▶ [REQUIRED TASK]:
Reproduce the lines from the one containing "header in the box" through the one containing "Action: [444, 89]", inclusive, replacing "street label" with "road name" and leaving everything else unchanged.

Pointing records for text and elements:

--------------------------------------------------

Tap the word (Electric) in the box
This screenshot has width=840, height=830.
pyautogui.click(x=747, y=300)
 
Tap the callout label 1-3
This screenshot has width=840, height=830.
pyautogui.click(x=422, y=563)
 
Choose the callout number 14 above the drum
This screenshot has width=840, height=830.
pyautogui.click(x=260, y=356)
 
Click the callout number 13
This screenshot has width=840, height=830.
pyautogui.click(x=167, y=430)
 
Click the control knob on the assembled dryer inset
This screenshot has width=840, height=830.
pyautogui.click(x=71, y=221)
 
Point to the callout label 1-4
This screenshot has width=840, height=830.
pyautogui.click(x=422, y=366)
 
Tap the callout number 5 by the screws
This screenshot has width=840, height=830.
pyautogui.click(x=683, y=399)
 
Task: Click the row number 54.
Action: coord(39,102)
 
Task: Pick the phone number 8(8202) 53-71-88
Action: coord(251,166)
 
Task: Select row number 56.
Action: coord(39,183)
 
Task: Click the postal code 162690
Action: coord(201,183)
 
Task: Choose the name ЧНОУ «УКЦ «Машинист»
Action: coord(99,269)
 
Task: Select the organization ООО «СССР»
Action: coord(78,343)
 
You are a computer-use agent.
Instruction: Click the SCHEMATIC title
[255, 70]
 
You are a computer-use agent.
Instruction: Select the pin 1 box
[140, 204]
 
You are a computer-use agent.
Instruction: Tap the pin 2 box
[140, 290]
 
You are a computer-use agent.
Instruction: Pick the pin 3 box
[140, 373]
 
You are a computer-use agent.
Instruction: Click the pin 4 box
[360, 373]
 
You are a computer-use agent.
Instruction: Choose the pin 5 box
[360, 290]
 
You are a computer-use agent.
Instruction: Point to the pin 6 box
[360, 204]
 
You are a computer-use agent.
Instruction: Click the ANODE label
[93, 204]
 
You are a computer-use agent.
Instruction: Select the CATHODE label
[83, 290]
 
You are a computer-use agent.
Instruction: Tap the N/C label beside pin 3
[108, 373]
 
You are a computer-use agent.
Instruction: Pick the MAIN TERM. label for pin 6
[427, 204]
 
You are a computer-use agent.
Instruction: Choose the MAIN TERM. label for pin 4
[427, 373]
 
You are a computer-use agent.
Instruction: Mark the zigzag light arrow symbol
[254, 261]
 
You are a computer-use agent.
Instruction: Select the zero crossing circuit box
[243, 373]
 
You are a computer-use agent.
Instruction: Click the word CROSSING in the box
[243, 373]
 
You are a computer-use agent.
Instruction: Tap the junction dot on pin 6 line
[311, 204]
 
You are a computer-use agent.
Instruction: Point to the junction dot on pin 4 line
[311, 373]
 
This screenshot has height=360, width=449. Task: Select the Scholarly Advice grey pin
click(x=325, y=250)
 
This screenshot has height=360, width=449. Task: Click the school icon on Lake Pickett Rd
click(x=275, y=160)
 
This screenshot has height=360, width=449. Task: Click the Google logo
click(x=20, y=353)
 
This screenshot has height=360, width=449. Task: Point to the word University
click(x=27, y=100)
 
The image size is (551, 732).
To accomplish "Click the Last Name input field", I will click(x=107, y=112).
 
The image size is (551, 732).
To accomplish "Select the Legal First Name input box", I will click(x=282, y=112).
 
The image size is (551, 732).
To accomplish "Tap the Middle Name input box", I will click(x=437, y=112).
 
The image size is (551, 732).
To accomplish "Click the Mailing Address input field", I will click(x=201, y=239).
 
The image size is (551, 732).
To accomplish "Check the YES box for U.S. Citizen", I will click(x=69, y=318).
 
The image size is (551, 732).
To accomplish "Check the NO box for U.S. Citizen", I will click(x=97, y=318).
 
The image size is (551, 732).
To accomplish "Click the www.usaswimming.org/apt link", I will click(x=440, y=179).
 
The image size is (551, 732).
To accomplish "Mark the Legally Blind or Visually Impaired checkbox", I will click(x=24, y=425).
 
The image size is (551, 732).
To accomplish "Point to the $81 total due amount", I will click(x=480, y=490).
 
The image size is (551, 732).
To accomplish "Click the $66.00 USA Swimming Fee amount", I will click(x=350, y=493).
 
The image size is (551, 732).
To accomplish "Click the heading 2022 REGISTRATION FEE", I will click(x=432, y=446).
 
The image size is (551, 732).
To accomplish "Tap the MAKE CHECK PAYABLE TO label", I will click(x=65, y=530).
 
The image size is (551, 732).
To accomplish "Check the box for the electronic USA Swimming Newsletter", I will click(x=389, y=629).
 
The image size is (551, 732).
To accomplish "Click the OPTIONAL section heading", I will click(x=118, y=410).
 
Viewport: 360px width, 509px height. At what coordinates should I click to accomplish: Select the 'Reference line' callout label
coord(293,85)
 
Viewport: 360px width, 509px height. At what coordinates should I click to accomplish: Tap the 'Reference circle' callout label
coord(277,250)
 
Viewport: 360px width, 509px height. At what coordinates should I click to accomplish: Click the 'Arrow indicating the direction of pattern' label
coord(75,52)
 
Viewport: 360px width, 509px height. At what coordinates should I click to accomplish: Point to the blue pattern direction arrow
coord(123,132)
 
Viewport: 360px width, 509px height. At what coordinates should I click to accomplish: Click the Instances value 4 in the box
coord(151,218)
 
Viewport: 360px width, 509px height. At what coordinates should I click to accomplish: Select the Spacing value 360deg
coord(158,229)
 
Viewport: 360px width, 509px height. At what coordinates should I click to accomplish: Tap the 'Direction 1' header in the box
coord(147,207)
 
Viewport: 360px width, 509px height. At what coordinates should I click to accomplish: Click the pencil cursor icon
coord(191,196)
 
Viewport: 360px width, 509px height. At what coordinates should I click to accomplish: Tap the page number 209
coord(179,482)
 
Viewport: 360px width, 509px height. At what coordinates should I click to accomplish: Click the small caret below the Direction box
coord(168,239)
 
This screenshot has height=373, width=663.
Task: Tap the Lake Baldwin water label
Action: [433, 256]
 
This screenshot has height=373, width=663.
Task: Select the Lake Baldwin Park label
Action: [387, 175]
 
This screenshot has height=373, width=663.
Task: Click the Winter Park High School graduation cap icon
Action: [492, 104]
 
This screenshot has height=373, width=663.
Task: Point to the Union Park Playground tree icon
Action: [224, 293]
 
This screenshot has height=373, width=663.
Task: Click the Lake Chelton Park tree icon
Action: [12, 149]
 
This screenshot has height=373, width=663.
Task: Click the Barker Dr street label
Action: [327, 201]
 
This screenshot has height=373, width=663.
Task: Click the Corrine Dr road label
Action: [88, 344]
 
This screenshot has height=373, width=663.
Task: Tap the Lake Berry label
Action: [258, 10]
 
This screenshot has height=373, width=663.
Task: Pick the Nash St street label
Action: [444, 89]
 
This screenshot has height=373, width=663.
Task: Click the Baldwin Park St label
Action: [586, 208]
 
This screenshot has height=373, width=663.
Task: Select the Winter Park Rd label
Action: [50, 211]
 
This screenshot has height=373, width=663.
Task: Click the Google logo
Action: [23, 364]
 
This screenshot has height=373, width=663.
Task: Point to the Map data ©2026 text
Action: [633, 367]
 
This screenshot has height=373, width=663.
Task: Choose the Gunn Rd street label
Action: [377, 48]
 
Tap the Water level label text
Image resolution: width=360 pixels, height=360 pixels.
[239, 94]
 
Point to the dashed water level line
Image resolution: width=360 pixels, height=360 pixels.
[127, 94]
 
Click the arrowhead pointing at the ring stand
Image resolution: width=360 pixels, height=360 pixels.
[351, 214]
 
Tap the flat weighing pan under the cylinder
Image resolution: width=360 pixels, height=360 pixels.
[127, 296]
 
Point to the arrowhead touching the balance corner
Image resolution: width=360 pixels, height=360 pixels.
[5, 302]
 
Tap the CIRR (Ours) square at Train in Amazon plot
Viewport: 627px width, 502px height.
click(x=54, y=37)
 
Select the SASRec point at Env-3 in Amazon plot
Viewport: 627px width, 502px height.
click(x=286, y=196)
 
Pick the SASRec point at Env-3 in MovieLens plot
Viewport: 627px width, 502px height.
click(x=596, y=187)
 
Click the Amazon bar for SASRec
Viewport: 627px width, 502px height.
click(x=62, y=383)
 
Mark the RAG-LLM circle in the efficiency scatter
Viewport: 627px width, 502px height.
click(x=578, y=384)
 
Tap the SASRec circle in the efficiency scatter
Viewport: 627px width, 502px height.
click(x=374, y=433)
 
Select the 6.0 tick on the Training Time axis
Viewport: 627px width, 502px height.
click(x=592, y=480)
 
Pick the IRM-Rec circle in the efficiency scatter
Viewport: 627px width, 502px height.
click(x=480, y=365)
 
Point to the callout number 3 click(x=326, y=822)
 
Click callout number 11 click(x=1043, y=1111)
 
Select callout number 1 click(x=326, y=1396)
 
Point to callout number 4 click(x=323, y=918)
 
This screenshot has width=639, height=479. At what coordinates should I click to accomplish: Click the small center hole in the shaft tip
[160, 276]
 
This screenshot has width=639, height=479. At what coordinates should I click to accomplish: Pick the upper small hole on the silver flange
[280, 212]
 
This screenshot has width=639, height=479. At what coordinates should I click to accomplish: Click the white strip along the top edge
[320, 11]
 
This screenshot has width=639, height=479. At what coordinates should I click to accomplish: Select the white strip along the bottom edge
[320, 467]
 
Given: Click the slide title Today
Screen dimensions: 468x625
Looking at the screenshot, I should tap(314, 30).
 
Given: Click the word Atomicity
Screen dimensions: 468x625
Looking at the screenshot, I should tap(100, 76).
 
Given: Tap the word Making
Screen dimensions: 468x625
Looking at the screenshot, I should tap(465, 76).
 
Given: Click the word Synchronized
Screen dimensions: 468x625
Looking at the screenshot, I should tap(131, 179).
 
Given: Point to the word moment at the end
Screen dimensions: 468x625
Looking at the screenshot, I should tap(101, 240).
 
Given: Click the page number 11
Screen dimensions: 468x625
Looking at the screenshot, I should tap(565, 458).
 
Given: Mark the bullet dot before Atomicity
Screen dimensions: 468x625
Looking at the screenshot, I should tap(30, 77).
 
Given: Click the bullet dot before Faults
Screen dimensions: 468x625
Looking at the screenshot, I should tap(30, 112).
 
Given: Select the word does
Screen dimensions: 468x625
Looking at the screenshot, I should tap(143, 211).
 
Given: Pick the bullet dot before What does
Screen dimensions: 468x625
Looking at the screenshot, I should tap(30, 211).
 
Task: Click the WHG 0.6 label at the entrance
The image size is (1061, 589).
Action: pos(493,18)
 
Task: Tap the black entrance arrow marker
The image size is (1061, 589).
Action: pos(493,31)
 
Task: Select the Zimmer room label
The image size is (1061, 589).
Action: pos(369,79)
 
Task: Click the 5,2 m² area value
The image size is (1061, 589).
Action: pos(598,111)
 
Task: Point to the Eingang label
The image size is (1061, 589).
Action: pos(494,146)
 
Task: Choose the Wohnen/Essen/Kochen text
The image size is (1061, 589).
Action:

--------------------------------------------------

▶ [WRITTEN RESPONSE]:
Viewport: 360px width, 509px height. At what coordinates should I click to accomplish: Tap the 'Direction 1' header in the box
coord(147,207)
 
Viewport: 360px width, 509px height. At what coordinates should I click to accomplish: Click the pencil cursor icon
coord(191,196)
 
Viewport: 360px width, 509px height. At what coordinates should I click to accomplish: Tap the page number 209
coord(179,482)
 
Viewport: 360px width, 509px height. At what coordinates should I click to accomplish: Click the small caret below the Direction box
coord(168,239)
 
This screenshot has height=373, width=663.
Task: Tap the Lake Baldwin water label
Action: [433, 256]
 
This screenshot has height=373, width=663.
Task: Select the Lake Baldwin Park label
Action: [387, 175]
 
This screenshot has height=373, width=663.
Task: Click the Winter Park High School graduation cap icon
Action: [492, 104]
 
This screenshot has height=373, width=663.
Task: Point to the Union Park Playground tree icon
Action: [224, 293]
 
This screenshot has height=373, width=663.
Task: Click the Lake Chelton Park tree icon
Action: [12, 149]
 
This screenshot has height=373, width=663.
Task: Click the Barker Dr road name
Action: [327, 201]
 
This screenshot has height=373, width=663.
Task: Click the Corrine Dr road label
Action: [88, 344]
 
This screenshot has height=373, width=663.
Task: Tap the Lake Berry label
Action: [258, 10]
 
This screenshot has height=373, width=663.
Task: Pick the Nash St road name
Action: [444, 89]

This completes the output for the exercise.